Datasets behind face biometrics reveal fields’ ethical backslide: research paper
Face biometrics researchers have largely abandoned a set of data collection practices in order to fuel the voracious appetite of AI systems, losing site of consent and data quality considerations in the process, according to research published by Inioluwa Deborah Raji and Genevieve Fried.
Their ‘About Face: A Survey of Facial Recognition Evaluation’, which was presented at the AAAI 2020 Workshop on AI Evaluation, looks at more than 130 datasets used to train face biometric algorithms, compiled over a 43-year period to 2019.
The databases considered include approximately 145 million images of 17 million different people, and are shaped by changes in political environment, technological capability, and social norms, Raji and Fried find.
Decrying that “a string of failed real world pilots contradicts the academic mythos of facial recognition as a solved problem,” the researchers
The paper reviews the historical development of facial recognition, from the early research conducted from 1964 to 1995, through a period of exploration as “the ‘New Biometric’” up until 2006, then mainstream development, and finally a current period the researchers characterize as the “Deep Learning Breakthrough.”
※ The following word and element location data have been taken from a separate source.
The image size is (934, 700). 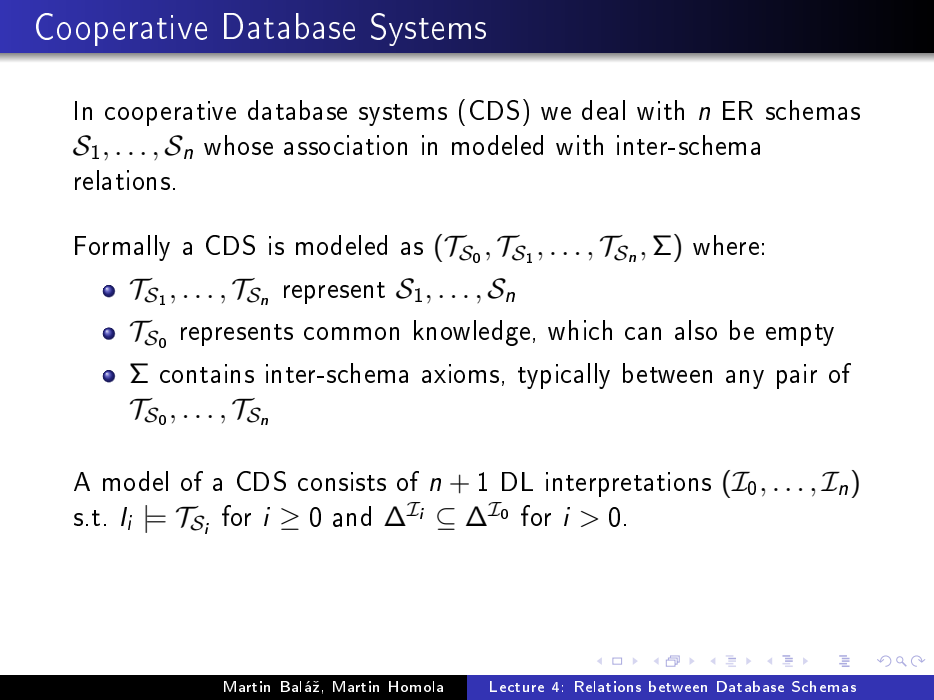 I want to click on contains, so click(x=207, y=373).
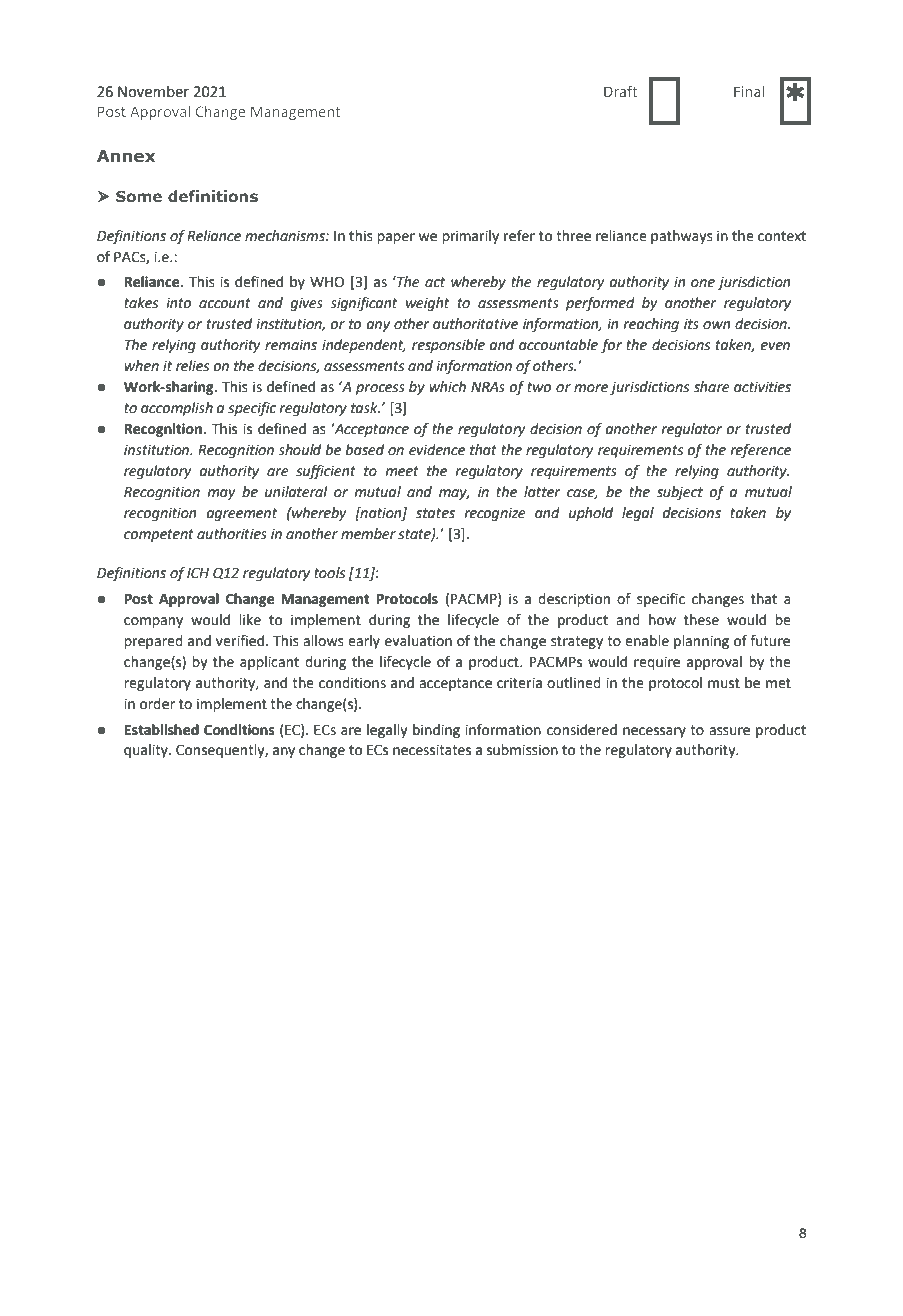  I want to click on accomplish, so click(177, 409).
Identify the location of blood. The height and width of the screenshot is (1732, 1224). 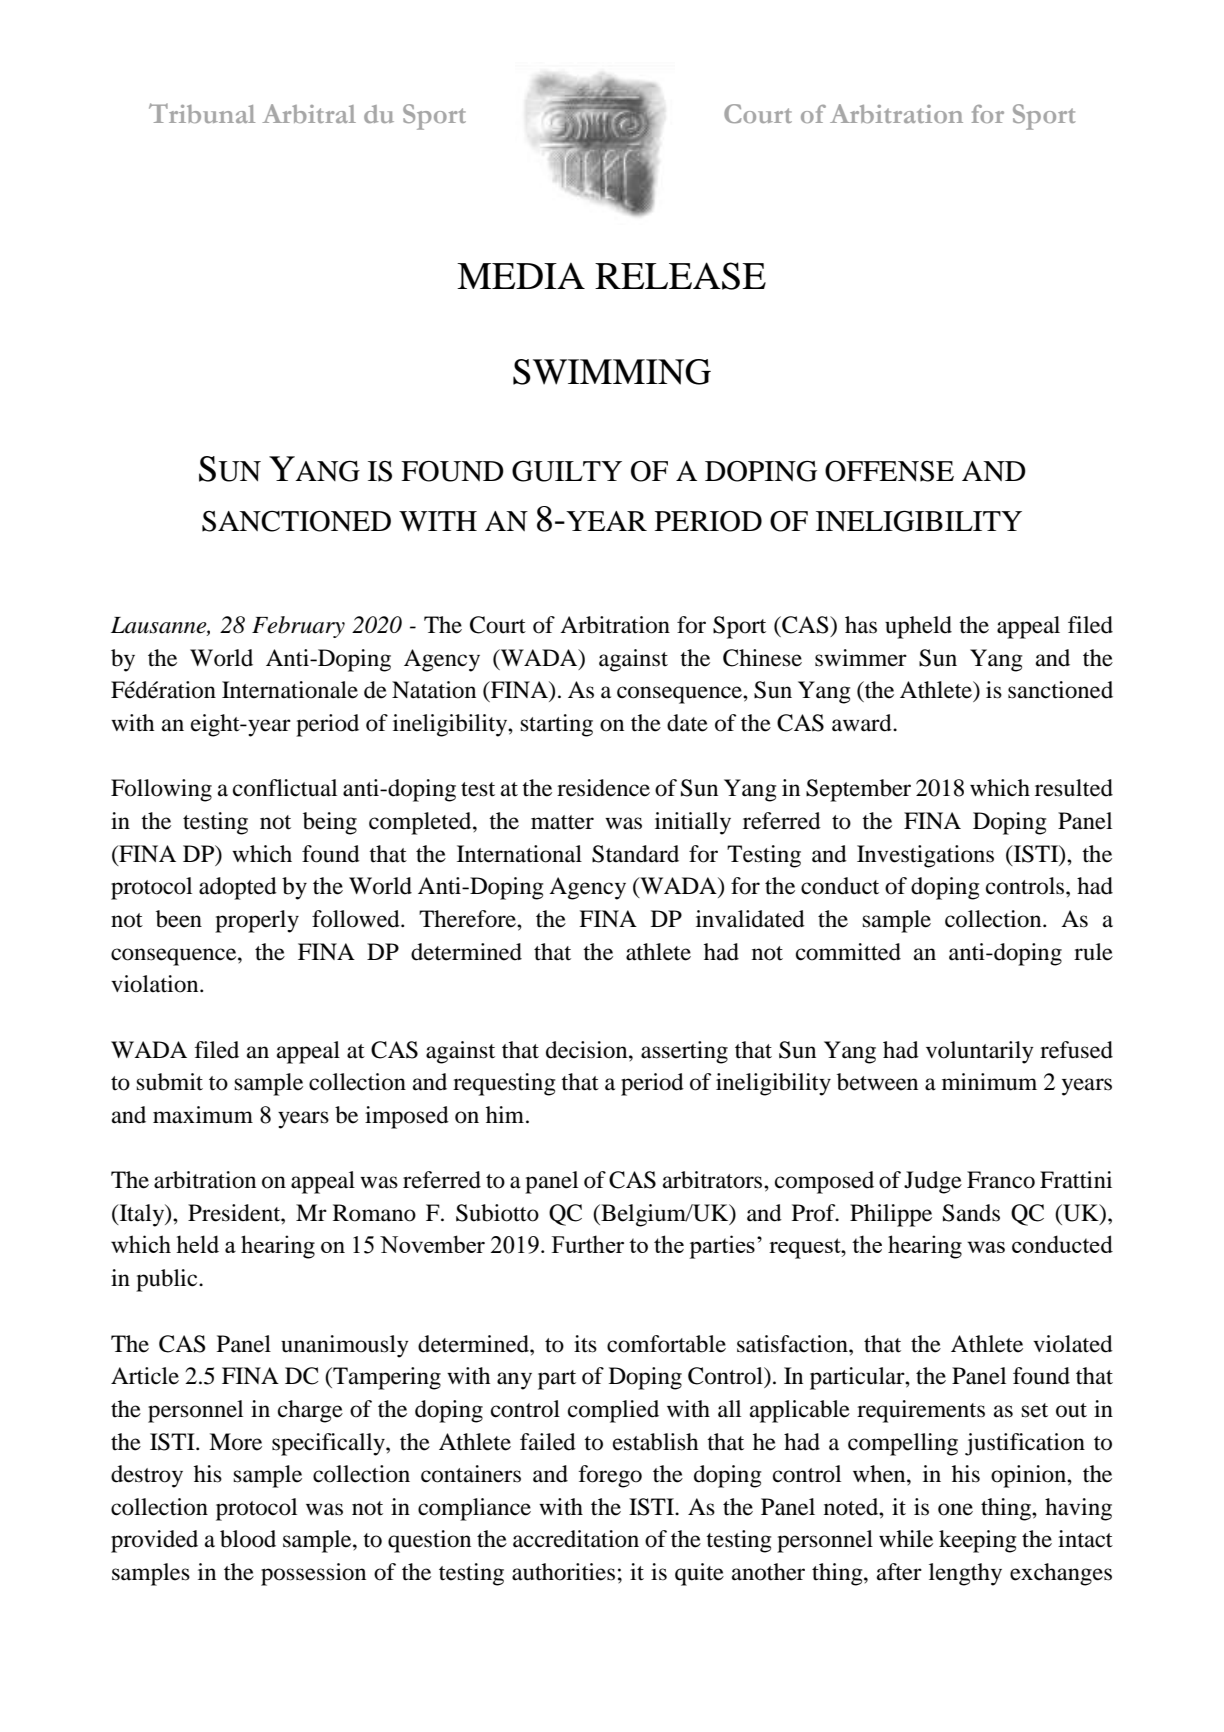
(248, 1539).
The vast majority of early datasets were compiled by conducting photoshoots, with full consent of participants, like the Face Recognition Technology (FERET) database released in 1996. The Labeled Faces in the Wild (LFW) dataset, released in 2007, marked the beginning of large-scale web-scraping, building up troves of images without subject consent, and including more minors than ever before, according to the paper.
The researchers find biometric datasets with subject consent fell from over 86 percent of all those available in the ‘New Biometric’ era to only 8.7 percent in the current, fourth period, with web searches taking on the bulk of the image collection work. The scale of databases made it nearly impossible to manually verify and label all images with the development of the DeepFace dataset by Facebook in 2014. This dataset ushered in the deep learning era of face biometrics, as well as phenomenon like automatically generated labels with offensive terminology.
The result is a field of research and development that is now reliant on large-scale data privacy violations, according to Raji and Fried.
“Was it worth abandoning all of these practices in order to do deep learning?” Raji asks Technology Review.
“Dataset evaluation is acritical juncture at which we can provide transparency and even accountability over facial recognition systems, and interrogate the ethics of a given dataset towards producing more responsible machine learning development,” the researchers conclude.
Civil society groups see face biometrics use as widespread and indiscriminate
International Network of Civil Liberties Organizations (INCLO), meanwhile, has published a report on harmful outcomes from face biometrics trials and operations.
The ‘In Focus: Facial Recognition Tech Stories and Rights Harms from Around the World’ report considers negative impacts of facial recognition technology on rights to freedom of expression, equal treatment and non-discrimination, freedom of peaceful assembly and association, and privacy. It does so by reference to examples of the worst behavior the organizations could find from the UK, U.S., the West Bank and Occupied Palestinian Territories, South Africa, Russia, Columbia, Canada, Argentina, Ireland, Hungary, India, Australia and Kenya.
Collectively, these examples show “how this harmful surveillance has become pervasive and entrenched in private and public spheres across the world,” according to the report. Democratic debate and robust protections are the necessary response, it argues.
Elsewhere, the report claims the report illustrates that indiscriminate use of facial recognition is widespread among law enforcement and government agencies around the world, and that it is dangerously normalizing surveillance. This is due to the real-time tracking of individuals, though many of the systems described in the report are forensic systems.
The lack of regulation in many countries is identified as an urgent concern, but ultimately the groups believe the technology is inherently destructive to individual rights, as it contradicts the presumption of innocence identified as an international human right by the UN’s Universal Declaration of Human Rights.